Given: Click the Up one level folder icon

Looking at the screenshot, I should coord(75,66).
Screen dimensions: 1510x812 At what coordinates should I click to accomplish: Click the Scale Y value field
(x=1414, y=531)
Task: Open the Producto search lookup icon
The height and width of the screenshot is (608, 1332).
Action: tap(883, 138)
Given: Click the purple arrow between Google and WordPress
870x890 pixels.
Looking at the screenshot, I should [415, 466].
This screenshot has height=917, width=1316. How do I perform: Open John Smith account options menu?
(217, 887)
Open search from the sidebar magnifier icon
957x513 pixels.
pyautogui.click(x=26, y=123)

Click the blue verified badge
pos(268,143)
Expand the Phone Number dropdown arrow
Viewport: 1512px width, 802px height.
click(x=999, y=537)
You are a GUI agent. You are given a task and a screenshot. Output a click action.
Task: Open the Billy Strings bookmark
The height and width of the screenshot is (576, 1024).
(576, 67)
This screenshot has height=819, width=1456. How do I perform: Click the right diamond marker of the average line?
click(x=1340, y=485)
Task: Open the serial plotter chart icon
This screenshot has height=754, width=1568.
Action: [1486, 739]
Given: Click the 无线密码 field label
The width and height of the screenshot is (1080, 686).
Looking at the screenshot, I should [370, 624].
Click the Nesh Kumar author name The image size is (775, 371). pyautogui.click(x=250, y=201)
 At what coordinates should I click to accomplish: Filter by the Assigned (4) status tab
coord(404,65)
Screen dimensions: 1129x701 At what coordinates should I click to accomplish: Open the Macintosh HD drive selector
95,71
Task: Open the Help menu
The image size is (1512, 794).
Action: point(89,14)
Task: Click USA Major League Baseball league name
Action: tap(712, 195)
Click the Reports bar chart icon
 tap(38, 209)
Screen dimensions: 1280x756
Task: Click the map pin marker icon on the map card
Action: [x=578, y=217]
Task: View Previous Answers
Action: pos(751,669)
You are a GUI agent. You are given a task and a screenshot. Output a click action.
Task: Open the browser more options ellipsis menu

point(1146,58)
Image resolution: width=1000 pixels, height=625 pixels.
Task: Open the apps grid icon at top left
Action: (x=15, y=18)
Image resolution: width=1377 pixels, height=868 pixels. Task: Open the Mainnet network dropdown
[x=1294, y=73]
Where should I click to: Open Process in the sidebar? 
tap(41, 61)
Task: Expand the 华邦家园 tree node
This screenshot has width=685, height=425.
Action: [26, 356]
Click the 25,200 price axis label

◆ ◆ ◆ ◆ ◆

* _Requirements_: Return, unchanged, every line from the beginning of the items above through the line that contains "Looking at the screenshot, I should [415, 466].", including that line.

* _Answer to this problem_:
Given: Click the Up one level folder icon

Looking at the screenshot, I should coord(75,66).
Screen dimensions: 1510x812 At what coordinates should I click to accomplish: Click the Scale Y value field
(x=1414, y=531)
Task: Open the Producto search lookup icon
The height and width of the screenshot is (608, 1332).
Action: tap(883, 138)
Given: Click the purple arrow between Google and WordPress
870x890 pixels.
Looking at the screenshot, I should [415, 466].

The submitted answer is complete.